- Born: Nguyễn Văn Điều
- Died: 1968
- Military career
- Allegiance: North Vietnam
- Branch: Liberation Army of South Vietnam
- Nickname: Hai Hoàng
- Commands: 261st Battalion (Giron); 31st Regiment (Sub-Region 2);
- Conflicts: Vietnam War Battle of Ap Bac; Battle of West Saigon;

= Võ Văn Hoàng =

South Vietnamese brigadier general

Võ Văn Hoàng, alias Hai Hoàng, born Nguyễn Văn Điều, was a Liberation Army of South Vietnam (aka PLAF or VC) Regiment commander, who was killed in action in the May Offensive 1968. He commanded the VC 261st Battalion of Military Region VIII in the Battle of Ap Bac and the VC 2nd Regiment of the Sài Gòn - Gia Định Sub-Region 2 in the Battle of West Saigon.

== Military career ==
In the Battle of Ap Bac 1963, the VC Military Region VIII 261st Battalion commander Hai Hoàng led a joint force of his battalion's 1st company and the Mỹ Tho 514th Battalion's 1st Company, fighting against an Army of the Republic of Vietnam (ARVN) brigade-size task force consisted of the 11th Infantry Regiment, the 8th Airborne Battalion, two Civil Guard battalions, the 4th Mechanised Rifle Squadron.

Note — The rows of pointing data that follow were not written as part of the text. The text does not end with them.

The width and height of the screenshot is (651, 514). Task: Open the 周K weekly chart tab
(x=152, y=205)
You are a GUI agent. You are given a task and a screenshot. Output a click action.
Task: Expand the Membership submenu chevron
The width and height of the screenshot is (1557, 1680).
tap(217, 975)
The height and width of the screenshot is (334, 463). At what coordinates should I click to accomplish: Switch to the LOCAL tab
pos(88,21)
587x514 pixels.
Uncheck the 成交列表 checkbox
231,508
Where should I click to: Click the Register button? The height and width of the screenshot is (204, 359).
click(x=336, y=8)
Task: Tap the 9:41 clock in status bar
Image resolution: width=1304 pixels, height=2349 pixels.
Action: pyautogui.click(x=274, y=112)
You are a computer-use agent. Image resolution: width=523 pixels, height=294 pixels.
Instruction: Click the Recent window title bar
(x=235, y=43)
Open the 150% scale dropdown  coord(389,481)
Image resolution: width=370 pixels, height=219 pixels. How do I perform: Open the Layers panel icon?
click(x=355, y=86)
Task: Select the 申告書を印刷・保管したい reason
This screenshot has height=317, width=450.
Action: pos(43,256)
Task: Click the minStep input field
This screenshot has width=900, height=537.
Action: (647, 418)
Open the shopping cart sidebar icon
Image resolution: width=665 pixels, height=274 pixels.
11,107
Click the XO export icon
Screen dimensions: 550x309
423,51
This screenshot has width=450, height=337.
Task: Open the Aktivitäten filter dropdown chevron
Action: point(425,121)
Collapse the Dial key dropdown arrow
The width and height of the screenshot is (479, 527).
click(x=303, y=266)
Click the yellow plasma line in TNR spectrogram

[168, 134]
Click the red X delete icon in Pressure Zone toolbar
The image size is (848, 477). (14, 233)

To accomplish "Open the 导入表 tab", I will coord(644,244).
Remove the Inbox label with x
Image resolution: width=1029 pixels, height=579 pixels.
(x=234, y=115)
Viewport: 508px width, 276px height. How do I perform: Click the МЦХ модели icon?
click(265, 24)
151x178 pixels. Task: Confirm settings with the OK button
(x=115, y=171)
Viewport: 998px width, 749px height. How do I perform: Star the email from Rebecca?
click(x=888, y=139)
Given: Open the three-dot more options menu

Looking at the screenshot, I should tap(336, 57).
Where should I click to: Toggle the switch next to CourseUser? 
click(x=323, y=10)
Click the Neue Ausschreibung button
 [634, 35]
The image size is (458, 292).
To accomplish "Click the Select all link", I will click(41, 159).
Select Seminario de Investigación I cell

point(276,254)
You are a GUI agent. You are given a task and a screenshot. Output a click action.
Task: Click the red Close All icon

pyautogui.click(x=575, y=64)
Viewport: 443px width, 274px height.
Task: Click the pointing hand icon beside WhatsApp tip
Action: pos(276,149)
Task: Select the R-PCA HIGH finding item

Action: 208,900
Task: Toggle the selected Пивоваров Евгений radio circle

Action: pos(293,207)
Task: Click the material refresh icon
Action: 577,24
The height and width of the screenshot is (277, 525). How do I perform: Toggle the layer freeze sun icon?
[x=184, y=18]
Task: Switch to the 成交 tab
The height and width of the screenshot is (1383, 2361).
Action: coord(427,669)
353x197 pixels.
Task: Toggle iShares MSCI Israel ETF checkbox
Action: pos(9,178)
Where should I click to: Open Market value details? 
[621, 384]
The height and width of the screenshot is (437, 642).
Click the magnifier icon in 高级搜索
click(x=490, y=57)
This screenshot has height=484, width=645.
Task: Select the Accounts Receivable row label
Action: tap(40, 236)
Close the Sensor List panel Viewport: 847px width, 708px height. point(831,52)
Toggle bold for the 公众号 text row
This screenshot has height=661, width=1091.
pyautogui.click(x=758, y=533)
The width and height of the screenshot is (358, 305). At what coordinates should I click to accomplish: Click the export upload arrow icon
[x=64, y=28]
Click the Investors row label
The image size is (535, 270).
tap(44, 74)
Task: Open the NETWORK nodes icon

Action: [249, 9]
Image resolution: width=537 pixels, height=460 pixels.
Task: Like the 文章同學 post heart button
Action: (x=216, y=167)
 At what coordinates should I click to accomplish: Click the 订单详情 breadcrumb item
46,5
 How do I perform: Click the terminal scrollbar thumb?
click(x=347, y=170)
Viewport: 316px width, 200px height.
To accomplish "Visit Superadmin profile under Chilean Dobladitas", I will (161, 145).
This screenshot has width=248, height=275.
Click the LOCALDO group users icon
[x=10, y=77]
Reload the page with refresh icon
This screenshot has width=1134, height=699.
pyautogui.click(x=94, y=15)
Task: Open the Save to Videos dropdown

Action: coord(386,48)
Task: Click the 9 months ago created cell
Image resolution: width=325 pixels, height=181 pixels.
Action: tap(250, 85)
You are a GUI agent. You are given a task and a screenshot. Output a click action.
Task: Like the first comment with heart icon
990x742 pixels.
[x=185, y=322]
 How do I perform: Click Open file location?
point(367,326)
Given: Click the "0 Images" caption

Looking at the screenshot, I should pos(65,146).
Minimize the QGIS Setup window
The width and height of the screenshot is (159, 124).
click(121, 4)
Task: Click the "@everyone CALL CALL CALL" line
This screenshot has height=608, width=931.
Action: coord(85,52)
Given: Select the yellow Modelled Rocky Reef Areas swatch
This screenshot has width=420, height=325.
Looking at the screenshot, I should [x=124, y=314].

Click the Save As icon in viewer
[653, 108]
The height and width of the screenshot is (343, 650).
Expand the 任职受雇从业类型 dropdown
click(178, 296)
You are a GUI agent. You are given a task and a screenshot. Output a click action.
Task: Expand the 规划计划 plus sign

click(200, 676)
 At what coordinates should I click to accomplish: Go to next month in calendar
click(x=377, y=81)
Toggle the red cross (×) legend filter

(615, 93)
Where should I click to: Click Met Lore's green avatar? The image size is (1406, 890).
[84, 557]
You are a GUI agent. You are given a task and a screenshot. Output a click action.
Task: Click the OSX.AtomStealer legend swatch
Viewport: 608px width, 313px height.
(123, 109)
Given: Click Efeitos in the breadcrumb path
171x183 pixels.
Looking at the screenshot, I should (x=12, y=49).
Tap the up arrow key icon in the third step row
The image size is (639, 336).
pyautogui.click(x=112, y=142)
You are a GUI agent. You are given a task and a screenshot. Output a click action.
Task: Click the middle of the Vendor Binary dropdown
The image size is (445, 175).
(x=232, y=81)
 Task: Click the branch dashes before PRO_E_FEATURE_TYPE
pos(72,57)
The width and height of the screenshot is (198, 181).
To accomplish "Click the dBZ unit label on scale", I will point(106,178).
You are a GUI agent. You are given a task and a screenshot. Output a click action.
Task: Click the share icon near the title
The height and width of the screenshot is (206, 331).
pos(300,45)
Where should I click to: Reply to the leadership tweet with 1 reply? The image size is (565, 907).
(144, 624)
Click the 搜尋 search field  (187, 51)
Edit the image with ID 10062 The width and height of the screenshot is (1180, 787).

In the Battle of West Saigon 1968, the Sài Gòn - Gia Định Sub-Region 2 Deputy commander Hai Hoàng led his 31st Regiment consisited of three battalions (267th, 269th, and 6th Bình Tân). In 17 June, Hai Hoàng and his 11 remaining soldiers were tightly encircled but steadfastly refused to surrender, then fought their last battle and were killed in action.